Content starts
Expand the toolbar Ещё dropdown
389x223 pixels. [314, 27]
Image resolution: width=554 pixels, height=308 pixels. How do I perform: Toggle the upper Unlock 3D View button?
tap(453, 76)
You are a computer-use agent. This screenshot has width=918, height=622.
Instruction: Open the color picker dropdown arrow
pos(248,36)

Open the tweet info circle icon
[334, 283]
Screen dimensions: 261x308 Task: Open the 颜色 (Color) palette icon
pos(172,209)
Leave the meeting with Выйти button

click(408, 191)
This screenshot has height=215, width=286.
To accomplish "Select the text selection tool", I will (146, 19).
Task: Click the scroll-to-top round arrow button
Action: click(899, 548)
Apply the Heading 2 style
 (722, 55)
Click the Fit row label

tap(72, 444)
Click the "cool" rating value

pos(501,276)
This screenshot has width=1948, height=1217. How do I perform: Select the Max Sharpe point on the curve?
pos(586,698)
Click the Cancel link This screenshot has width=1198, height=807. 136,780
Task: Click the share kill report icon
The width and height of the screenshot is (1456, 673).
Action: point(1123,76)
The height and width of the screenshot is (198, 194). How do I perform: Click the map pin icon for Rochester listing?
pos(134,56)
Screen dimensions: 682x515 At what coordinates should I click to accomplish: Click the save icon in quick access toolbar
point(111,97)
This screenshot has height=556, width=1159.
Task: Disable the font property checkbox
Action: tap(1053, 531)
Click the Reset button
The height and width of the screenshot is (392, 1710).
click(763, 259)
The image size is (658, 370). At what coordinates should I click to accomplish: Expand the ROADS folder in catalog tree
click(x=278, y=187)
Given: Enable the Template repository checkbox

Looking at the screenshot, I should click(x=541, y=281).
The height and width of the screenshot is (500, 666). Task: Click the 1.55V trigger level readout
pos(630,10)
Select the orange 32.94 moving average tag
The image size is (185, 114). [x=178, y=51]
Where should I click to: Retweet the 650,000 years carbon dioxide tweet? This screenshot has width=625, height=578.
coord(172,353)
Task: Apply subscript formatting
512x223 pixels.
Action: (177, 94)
Content ends
### Activity
Write out exactly the final stretch of the records: the line containing "Where should I" and every line after it, through the last, and nothing else.

### Written response
Where should I click to: Retweet the 650,000 years carbon dioxide tweet? This screenshot has width=625, height=578.
coord(172,353)
Task: Apply subscript formatting
512x223 pixels.
Action: (177, 94)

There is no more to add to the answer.